### Trecho transcrito
28 de setembro de 2008

Uma resposta à demarcação não continua da Raposa Serra do Sol

A Terra Indígena Raposa Serra do Sol é habitada por mais de 18 mil indígenas das etnias Macuxi, Wapixana, Ingarikó, Taurepang e Patamona. O processo de demarcação se desenvolve desde o final da década de 70, sendo identificada pela FUNAI em 1993, demarcada administrativamente e fisicamente em 1998, e finalmente homologada em 2005. Corresponde a 7,7% do Estado de Roraima, estando localizada em uma área de fronteira com a Guiana e Venezuela.


Além dos Povos Indígenas, outras pessoas habitavam a região. Destas 131 famílias receberam indenização por parte do Estado por benfeitorias de boa-fé realizadas na região. No entanto, a área ainda permanece ocupada por seis grandes produtores de arroz.

Durante os dias 25 a 27 de agosto, estava previsto o julgamento da ação proposta perante o STF pelo Governo de Roraima com apoio dos latifundiários da região, no qual a principal discussão seria a manutenção da demarcação contínua da Região da Raposa Serra do Sol. Essa decisão possui valor inestimável tanto por garantir ou não os direitos dos Povos Indígenas da região, como pelos reflexos que a posição tomada, seja a contrária ou a favorável à demarcação contínua, terá no futuro da efetivação dos direitos indígenas no Brasil.

Devido a repercussão do caso, diversas manifestações chamaram a atenção no último período sobre o caso. Diversos intelectuais, e assim esperava-se pela sua história, pronunciaram-se a favor da demarcação contínua, como o Professor Boaventura de Souza Santos, o Jurista Dalmo Dallari e a Senadora Marina Silva. Além deles diversos movimentos sociais, como o MST, a CUT e o CIMI, e partidos políticos, como o Partido dos Trabalhadores (PT) e o Partido Comunista do Brasil (PCdoB), também firmaram posição favorável a demarcação contínua.
######
### Dados fornecidos
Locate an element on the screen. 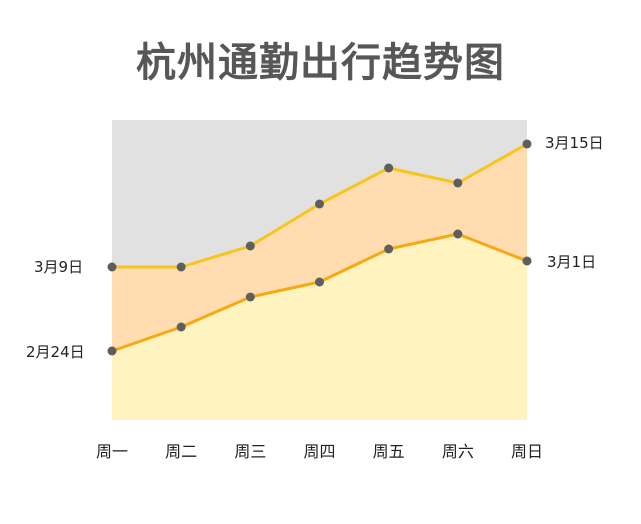 Image resolution: width=641 pixels, height=524 pixels. label-left-upper: 3月9日 is located at coordinates (58, 267).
######
Tarefa solicitada 1: No texto sobre a Raposa Serra do Sol, substitua "produtores de arroz" por "rizicultores" e transcreva tudo o que vai de "Além dos Povos" até "produtores de arroz.".
Tarefa solicitada 2: Dê prosseguimento ao texto sobre a demarcação da Raposa Serra do Sol a partir do ponto em que ele se encerra.

Resposta 1:
Além dos Povos Indígenas, outras pessoas habitavam a região. Destas 131 famílias receberam indenização por parte do Estado por benfeitorias de boa-fé realizadas na região. No entanto, a área ainda permanece ocupada por seis grandes rizicultores.

Resposta 2:
Do outro lado viu-se o que também se esperava: manifestações contrárias partindo do Exercito brasileiro, especificamente do Comandante Militar da Amazônia General Augusto Heleno, do Governo de Roraima e dos latifundiários da região.

Tudo conforme se esperava. Movimentos sociais e intelectuais de um lado, fazendeiros e o exército do outro. Até esse momento, nenhum espanto. Assim terminaria essa polêmica, sem grandes surpresas ou contradições, todos e todas a espera do STF, se não surgisse o texto intitulado: "A Amazônia é dos brasileiros: Raposa Serra do Sol e as ONGs Estrangeiras".

O espanto não surge pelos argumentos colocados no documento, pois esses já foram repetidos até o limite pelos contrários a demarcação. Mas sim pela sua origem, visto que o mesmo foi publicado no site da União Nacional dos Estudantes e escrito por dois dos seus diretores.

Assusta, de início, a posição pela demarcação não contínua, sobre o argumento de que tal processo atenderia os interesses de ONGs internacionais que usariam os indígenas como fachadas. A seguir mais justificativas são expostas como a necessidade de se ampliar a defesa militar na região por se tratar de área de fronteiras, e o último e mais espantoso dos argumentos, o qual se faz o favor de transcrever: "o melhor modo de defender a Raposa Serra do Sol é construir município na área, povoá-la, preenchendo com a presença de índios e não-índios, gente que trabalhe, produza, gere atividade econômica, política, social e cultural".

O último dos argumentos deixa bem exposto a filosofia por trás dos que são contrários a demarcação contínua da Raposa Serra do Sol. É aquela que não entende os indígenas como povo, não reconhece suas atividades econômicas, políticas e produções culturais. Por isso a necessidade de se "povoar" a região de não índios, agregando-lhe "sentido" econômico, social e cultural. Entre a produção de arroz aliada às mazelas do latifúndio e as práticas tradicionais em parceria com as experiências economicamente e ambientalmente auto-sustentáveis dos povos indígenas, fico com a segunda, e felizmente, nossa Constituição Federal também. Nossa Carta Magma toma lado no momento em que efetiva como um de seus fundamentos a diversidade étnica e cultural do País, considerando nulos e extintos quaisquer atos jurídicos que tenham por objeto a ocupação, a posse e o domínio das terras indígenas no Brasil.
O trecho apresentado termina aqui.